■ **Text**:

----------------------------------------

Vitalic - Voyager




Erinnert sich noch jemand an die fliegenden Beagle, Pudel und Bulldoggen in der Großraumdisco? Die ließ der französische House-DJ Pascal Arbez-Nicolas aka Vitalic 2005 zu ruppigen Techno-Beats im Musikvideo zum Clubklassiker "Poney part 1" in Super-Slow-Motion durch den virtuellen Raum schweben. Selten wurden Hautfalten zeitgleich ästhetischer und abstoßender geschüttelt. Wenn man so will, ist das auch eine passende Umschreibung der Musik auf dem inzwischen vierten Longplayer des Produzenten mit einer Vorliebe für Achtzigerjahre, Giorgio Moroder und einer Extra-Portion Pop. Denn was der Mann auf "Voyager" abliefert, geht teilweise an die Schmerzgrenze der Eingängigkeit.

----------------------------------------

■ **Datensätze**:
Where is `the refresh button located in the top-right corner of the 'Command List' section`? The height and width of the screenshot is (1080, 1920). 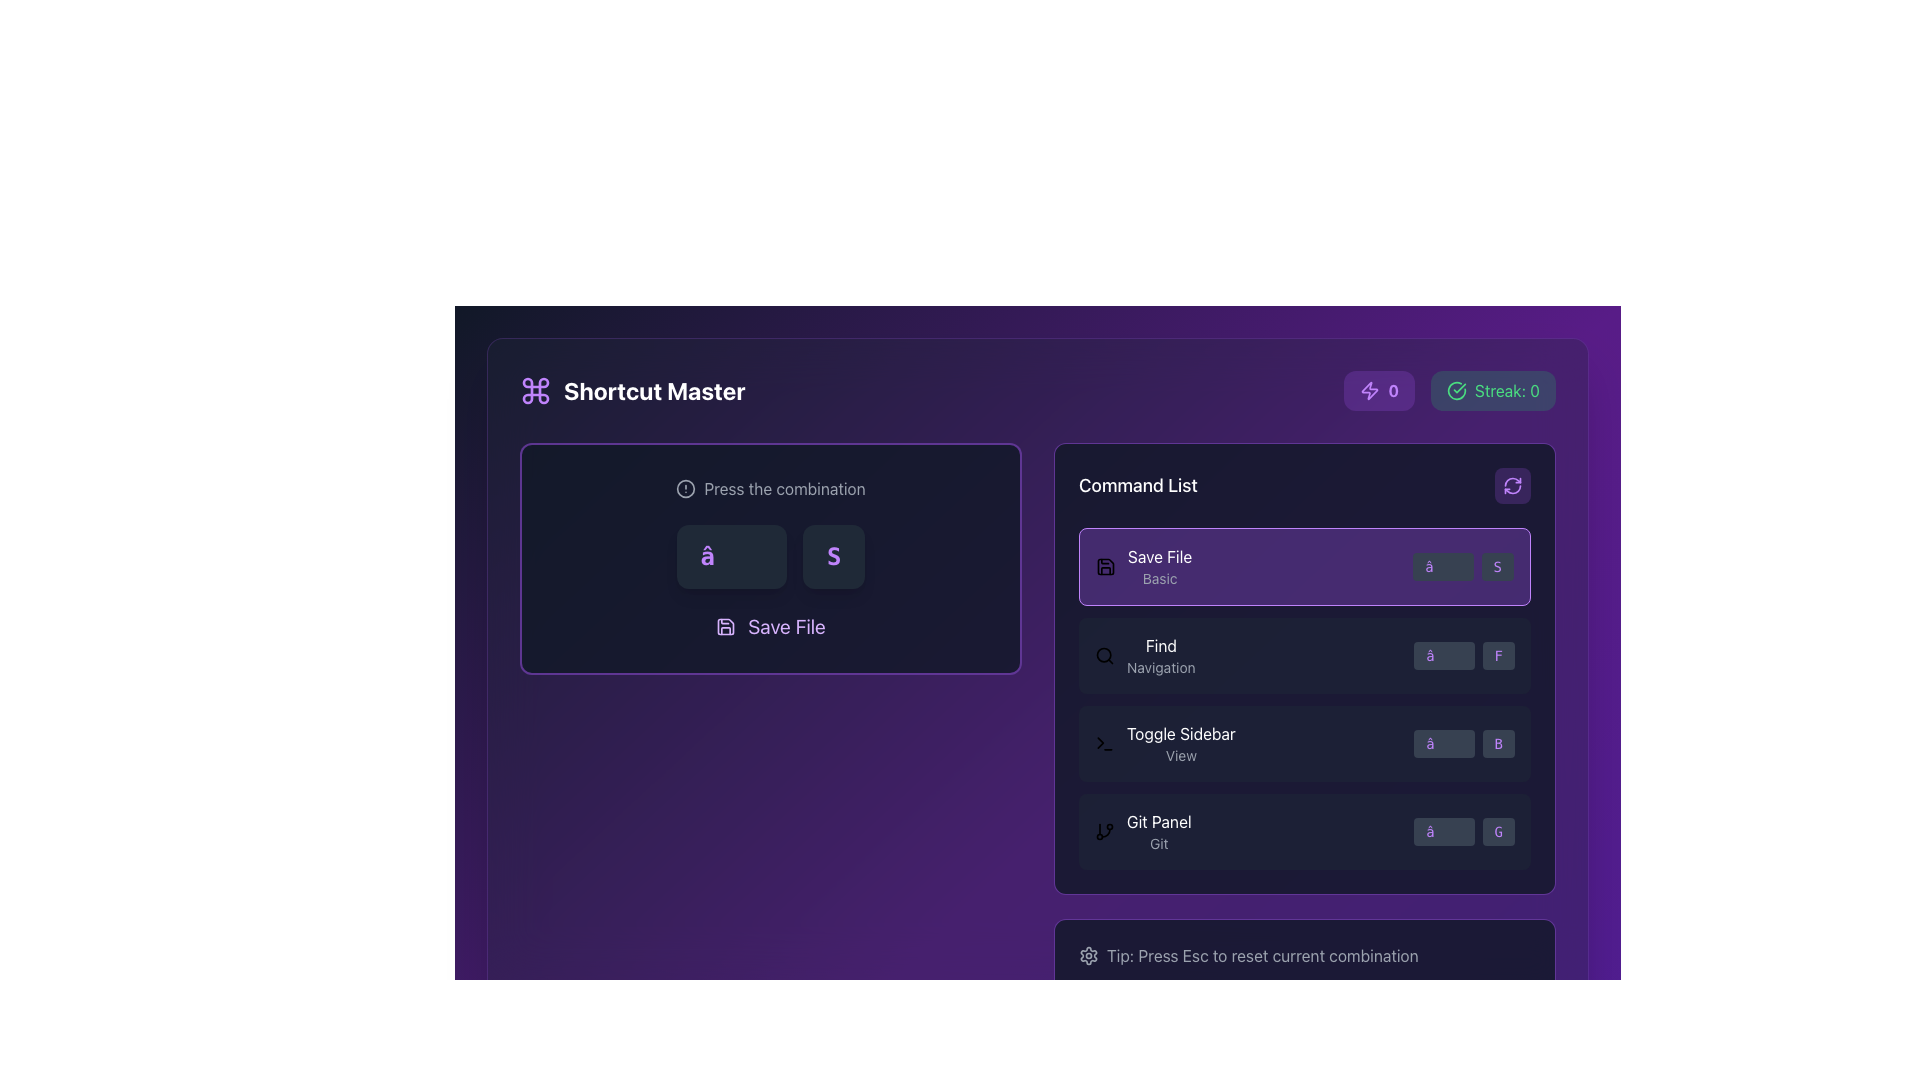 the refresh button located in the top-right corner of the 'Command List' section is located at coordinates (1512, 486).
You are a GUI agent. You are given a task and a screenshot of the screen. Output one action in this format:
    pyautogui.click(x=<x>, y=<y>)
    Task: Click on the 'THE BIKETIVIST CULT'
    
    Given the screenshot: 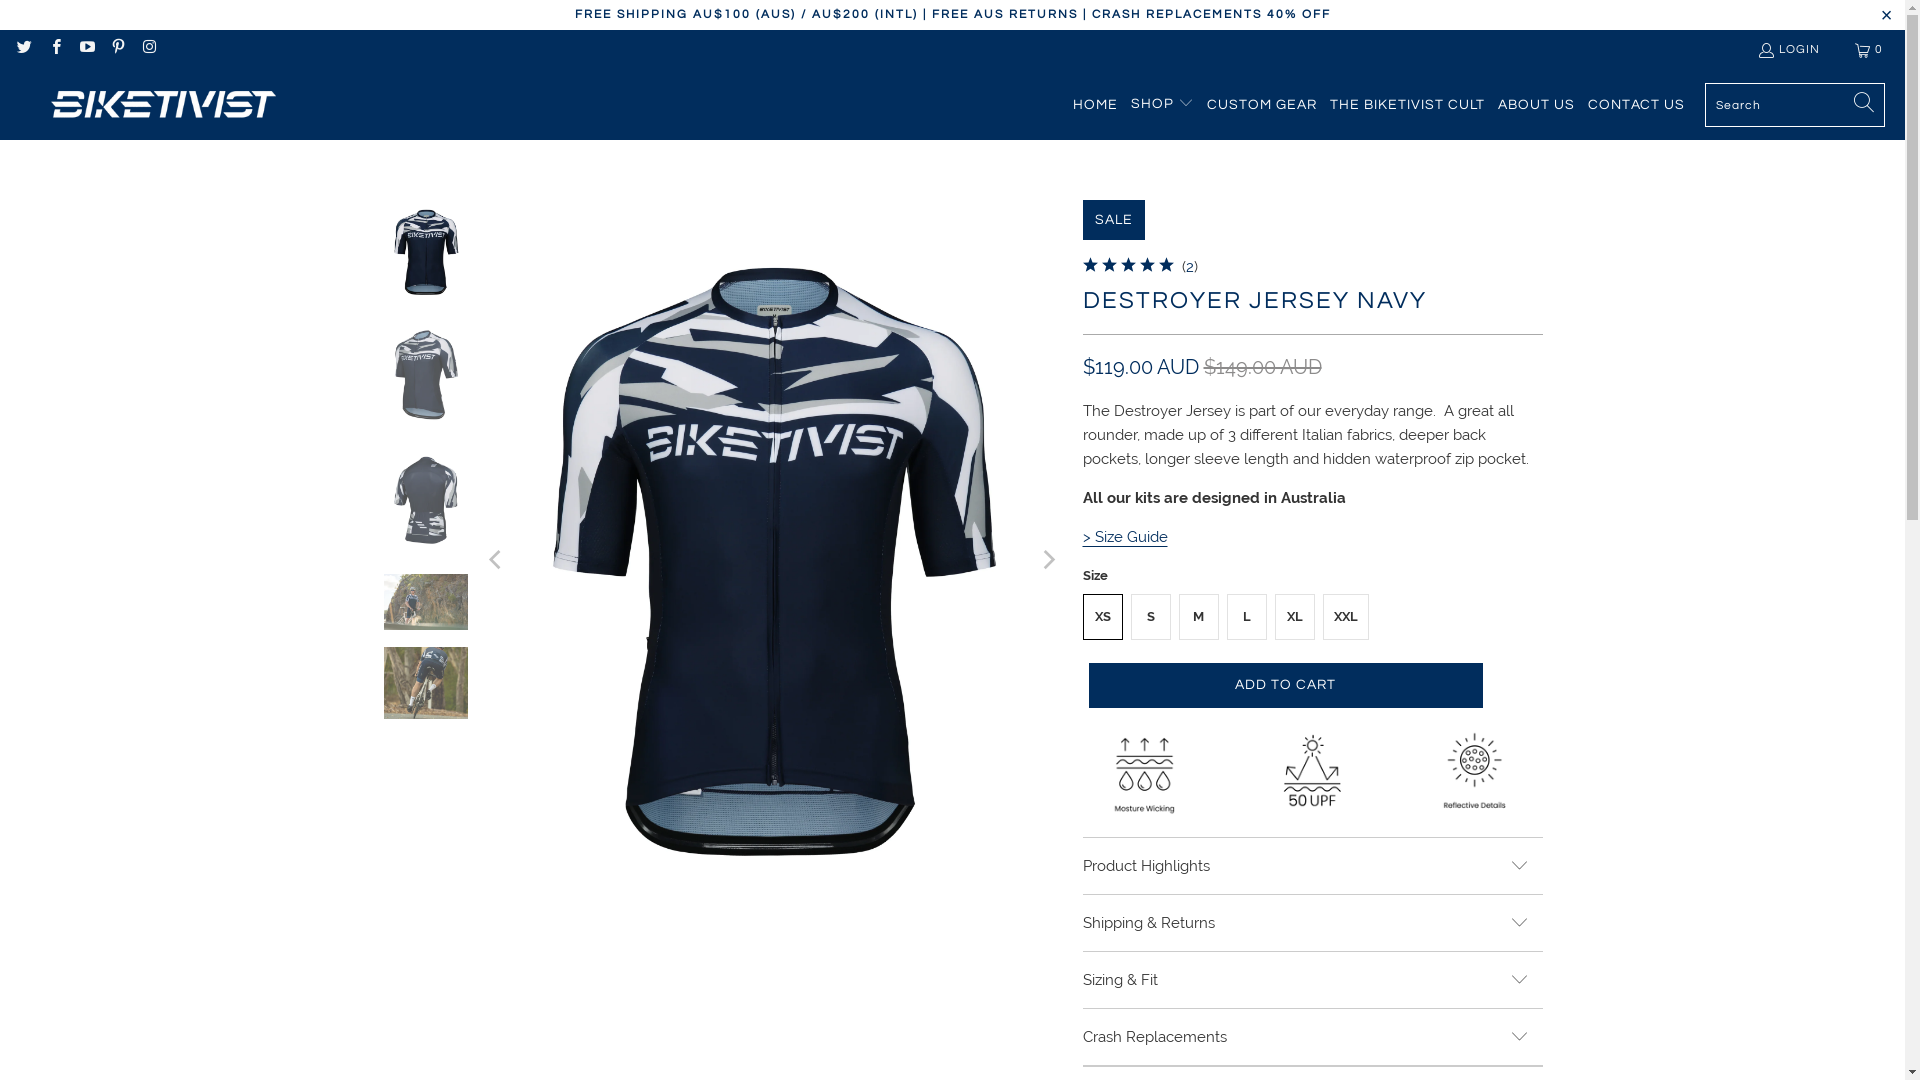 What is the action you would take?
    pyautogui.click(x=1329, y=104)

----------------------------------------

■ **Aufgaben**:
A: Welche Hunderassen kommen im Text über das Album „Voyager“ vor? Zähle alle auf.
B: Schreibe den Text über das Album „Voyager“ nach seinem letzten Satz weiter.

■ **Lösungen**:
A: Beagle, Pudel, Bulldoggen

B:
Schon beim Intro "El viage" pumpen und posen die Bässe nach einem dezenten Gitarren-Intro so formvollendet wie die eingeölten Protagonisten auf einer Bodybuilding-Meisterschaft. Doch das Audio-Muskelspiel endet, ehe es richtig begonnen hat und übergibt das Babyöl an "Waiting for the stars" mit der geschmeidig gedämpften Stimme von Gastvocalist David Shaw. Energische Synthesizer, blubbernde Beats und ein Strophe-Refrain-Schema zaubern federleichte Harmonien hervor. Im anschließenden "Levitation" klebt Vitalic in den Anfangssekunden zunächst digitale Post-its für The Chemical Brothers und Beastie Boys an die Poledance-Stange, ehe er mit LSD getränkten Ausdruckstanz-Tüchern über die Dancefloor-Synapsen wirbelt.
Während "Hans is driving" mit Miss Kittin eher den Wunsch auslöst, aufgrund der doch sehr gefälligen Fahrweise ins Lenkrad zu greifen, gleitet "Use it or lose it" obszön aufgerichtet in die aufnahmebereiten Gehörgänge, um dort mit seiner Penetration für feuchte Ohren zu sorgen. Wenn die aufgerichteten Bässe rhythmisch auf die Ohrmuschel klatschen und sich die anfangs eher blasierten Vocals eine Oktave höher winden, gewinnt der Akt gen Mitte noch einmal zusätzlich an Fahrt. Das angeschickerte "Lightspeed" erinnert im Leitmotiv gar an Kraftwerk, tüdelt aber natürlich überhaupt nicht reduziert, sondern vielmehr impulsiv nach vorne Richtung Bretter, die die Tanzwelt bedeuten. Danach folgen mit "Eternity" eine Oper-Tonleiter-Spielerei und nostalgische C64-Ballergame-Sound-Anekdote à la Turrican und der schillernde Soundsplitter für Discokugeln, "Nozomi".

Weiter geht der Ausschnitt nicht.